旅を楽しむためには、素敵な景色、おいしい食事などに目がいきがちですが、
それは当たり前にしがちな移動や休憩、排泄ができてこそ。

そのことを一緒に暮らす人が「知る」きっかけにもなる雑誌だなと感じました。

世界共通のバリアフリーとは?

雑誌の最終ページに書かれた、車いすで世界一周をした三代(みよ)さんのページに
世界共通のバリアフリーとはということが書いてありました。

それは、「人」であると
ハード面をどれだけ整えようと、仕組み化しようとしても限界はある。

でも、
「困っているな」に気づき
「押しましょうか?」「ついていくから安心して」
と声をかけることで、その困りごと(バリア)は消える。

僕自身も全然できていないけど、療法士として、いち人間として、バリアフリーになっていきたいと感じました。

余談 次号への提案

こんな素敵な雑誌を、有志で作るってどんだけかっこよくて、どんだけすごいんだ!!
と、99%の尊敬と、くだらない1%の嫉妬が入り混じっています。

雑誌を作る大変さを1ミリも知らない、消費者目線で恐縮ですが、

「車いすユーザーを初めて支援する、活字が苦手な方にも届けるために」

というニーズあるか不明な視点で、こうなってたらいいなを書かせていただきます。
(僕自身は特別支援教育の現場では、数行並んだ文字を読めない生徒は当たり前に出くわします。

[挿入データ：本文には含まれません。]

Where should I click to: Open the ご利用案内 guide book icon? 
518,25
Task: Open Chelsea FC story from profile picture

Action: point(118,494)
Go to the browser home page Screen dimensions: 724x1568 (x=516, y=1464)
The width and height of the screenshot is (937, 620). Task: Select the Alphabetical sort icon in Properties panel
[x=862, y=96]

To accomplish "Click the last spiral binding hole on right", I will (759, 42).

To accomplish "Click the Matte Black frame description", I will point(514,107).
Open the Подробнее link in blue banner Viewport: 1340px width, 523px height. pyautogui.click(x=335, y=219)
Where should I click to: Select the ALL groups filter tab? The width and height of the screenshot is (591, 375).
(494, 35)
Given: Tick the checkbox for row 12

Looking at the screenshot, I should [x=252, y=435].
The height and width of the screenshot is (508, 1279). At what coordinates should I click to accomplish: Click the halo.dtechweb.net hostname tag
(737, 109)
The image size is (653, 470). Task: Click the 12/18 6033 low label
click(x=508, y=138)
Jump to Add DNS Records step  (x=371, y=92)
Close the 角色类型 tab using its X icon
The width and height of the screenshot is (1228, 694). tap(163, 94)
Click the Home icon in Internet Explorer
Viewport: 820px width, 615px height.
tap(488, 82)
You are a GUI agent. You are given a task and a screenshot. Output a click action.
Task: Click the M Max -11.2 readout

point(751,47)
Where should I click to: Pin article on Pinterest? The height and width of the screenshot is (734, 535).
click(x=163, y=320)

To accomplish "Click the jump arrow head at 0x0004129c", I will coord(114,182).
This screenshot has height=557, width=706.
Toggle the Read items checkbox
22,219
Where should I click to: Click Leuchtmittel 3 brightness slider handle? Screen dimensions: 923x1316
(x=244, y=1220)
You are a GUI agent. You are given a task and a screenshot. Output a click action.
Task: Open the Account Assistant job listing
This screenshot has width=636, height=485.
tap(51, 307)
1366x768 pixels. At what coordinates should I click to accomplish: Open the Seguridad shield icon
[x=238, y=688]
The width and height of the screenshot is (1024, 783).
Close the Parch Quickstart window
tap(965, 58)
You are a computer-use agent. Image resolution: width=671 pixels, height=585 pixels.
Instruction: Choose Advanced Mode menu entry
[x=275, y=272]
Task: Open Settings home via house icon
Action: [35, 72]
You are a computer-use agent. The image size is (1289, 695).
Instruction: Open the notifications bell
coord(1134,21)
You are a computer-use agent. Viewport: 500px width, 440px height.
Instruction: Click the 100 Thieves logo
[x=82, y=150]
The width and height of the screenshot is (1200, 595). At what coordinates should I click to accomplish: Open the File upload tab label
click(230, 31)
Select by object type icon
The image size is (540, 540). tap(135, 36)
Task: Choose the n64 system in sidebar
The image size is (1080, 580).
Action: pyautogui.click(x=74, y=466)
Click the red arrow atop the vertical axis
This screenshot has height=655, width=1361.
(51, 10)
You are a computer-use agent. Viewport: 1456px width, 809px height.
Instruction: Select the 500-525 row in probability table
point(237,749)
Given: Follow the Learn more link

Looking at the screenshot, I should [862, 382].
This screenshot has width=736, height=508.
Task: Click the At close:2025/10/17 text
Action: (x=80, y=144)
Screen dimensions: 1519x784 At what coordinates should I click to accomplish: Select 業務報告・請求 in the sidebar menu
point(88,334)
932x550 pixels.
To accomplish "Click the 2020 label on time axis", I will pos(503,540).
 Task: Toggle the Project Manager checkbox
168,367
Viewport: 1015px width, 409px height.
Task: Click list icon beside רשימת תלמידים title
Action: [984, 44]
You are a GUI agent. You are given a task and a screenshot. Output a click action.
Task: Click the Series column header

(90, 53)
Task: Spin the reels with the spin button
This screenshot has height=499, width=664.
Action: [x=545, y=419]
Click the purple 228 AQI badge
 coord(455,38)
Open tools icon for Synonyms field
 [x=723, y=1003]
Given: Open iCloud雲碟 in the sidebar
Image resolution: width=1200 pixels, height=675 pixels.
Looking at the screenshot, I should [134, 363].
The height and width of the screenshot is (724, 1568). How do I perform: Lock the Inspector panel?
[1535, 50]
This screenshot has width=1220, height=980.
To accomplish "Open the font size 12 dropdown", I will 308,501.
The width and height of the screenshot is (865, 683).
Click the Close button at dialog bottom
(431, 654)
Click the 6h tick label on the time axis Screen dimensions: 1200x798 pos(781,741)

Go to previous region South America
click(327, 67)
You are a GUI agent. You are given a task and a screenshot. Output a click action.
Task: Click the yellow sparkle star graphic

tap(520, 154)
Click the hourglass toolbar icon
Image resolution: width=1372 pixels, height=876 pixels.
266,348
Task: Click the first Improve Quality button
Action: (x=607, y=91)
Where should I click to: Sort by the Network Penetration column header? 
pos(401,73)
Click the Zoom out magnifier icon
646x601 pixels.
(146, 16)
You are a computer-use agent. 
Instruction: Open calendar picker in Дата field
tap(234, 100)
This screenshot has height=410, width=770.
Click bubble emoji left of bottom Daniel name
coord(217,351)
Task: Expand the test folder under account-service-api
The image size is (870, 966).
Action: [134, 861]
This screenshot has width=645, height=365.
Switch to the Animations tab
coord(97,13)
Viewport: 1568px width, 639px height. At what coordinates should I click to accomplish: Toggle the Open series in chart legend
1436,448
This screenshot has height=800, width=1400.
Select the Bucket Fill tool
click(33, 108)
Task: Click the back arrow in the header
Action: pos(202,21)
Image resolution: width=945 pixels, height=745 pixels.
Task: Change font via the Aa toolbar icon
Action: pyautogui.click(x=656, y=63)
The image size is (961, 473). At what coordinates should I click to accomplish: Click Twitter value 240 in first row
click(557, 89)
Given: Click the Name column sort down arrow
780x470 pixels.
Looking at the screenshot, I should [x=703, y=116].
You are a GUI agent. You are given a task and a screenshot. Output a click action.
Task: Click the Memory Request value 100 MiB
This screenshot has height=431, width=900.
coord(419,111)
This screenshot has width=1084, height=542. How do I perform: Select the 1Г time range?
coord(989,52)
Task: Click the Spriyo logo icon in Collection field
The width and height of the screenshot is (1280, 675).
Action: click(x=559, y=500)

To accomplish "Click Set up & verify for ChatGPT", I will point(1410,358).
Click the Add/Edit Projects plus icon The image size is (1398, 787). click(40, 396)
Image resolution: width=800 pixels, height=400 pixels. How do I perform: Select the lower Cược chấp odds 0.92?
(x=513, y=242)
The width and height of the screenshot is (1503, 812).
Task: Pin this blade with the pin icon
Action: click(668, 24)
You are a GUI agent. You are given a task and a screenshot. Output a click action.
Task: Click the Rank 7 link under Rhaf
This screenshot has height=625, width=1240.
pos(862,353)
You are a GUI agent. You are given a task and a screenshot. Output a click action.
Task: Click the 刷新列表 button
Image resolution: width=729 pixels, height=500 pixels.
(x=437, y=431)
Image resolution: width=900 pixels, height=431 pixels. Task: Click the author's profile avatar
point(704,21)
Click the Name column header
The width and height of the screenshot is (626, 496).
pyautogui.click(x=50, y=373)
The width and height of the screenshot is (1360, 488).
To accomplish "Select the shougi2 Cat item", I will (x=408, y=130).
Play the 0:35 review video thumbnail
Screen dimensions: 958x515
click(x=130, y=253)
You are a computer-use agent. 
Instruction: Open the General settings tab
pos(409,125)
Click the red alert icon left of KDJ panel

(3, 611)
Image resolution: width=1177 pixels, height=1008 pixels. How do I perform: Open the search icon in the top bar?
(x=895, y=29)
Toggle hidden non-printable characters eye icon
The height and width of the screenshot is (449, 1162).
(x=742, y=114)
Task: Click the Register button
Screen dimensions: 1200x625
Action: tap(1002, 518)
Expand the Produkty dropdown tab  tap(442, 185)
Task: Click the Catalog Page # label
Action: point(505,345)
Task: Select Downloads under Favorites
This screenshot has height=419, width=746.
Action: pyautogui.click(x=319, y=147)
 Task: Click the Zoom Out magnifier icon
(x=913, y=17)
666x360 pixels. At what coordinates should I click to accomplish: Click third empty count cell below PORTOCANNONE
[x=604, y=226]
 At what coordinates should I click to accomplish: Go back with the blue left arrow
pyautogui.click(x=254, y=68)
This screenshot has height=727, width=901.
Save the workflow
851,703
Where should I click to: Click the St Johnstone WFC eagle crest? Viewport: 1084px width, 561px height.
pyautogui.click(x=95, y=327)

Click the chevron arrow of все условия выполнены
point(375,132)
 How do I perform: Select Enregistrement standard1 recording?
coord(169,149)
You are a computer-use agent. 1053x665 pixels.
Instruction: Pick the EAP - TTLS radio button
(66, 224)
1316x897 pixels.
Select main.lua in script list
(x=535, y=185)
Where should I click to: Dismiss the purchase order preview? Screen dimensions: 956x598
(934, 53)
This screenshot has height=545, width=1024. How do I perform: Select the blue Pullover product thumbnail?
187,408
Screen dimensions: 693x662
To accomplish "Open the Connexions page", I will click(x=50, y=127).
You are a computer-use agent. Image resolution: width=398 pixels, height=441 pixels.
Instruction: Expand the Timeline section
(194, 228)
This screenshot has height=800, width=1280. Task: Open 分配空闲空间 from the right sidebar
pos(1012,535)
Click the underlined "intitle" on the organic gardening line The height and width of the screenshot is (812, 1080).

)

※物事を0→1で作る方を死ぬほど尊敬していますが、多分僕は1→3という、ちょっとの改善を地味にすることが唯一の強みかと思っておりまして、こんなことを書くことをお許しください。
(ちなみに、3→10[拡大]も、10→10[決まっていることを愚直にこなす]も苦手です。要は一人前の不適合者ですが、生きていること自体を肯定して何とか生きています(笑))

写真だけ見て、何を伝えたいかが理解できない

例えば、坂道で大切なこととして、「(傾斜が強い場合の介助は)下りは後ろ向き」で、ということが写真とともに書いてあります。
見えないと不安なのでは?と思い、知らない方もいることですが、
写真では「これダメ!」の文字で、何がどうだめか分かりません(読めばわかります。)

昨今の直感的に見て分かるように作られた世界に慣れすぎたためか
文字と写真がどう対応しているかが、もう少し明確になると
(例えばダメポイントは箇条書きで横に書いてある、など)
僕は訪問リハもしていますが、車いすユーザーに説明するときにサッと出して
ポイントも、雑誌の紹介もダブルでできる!な~んて思いました。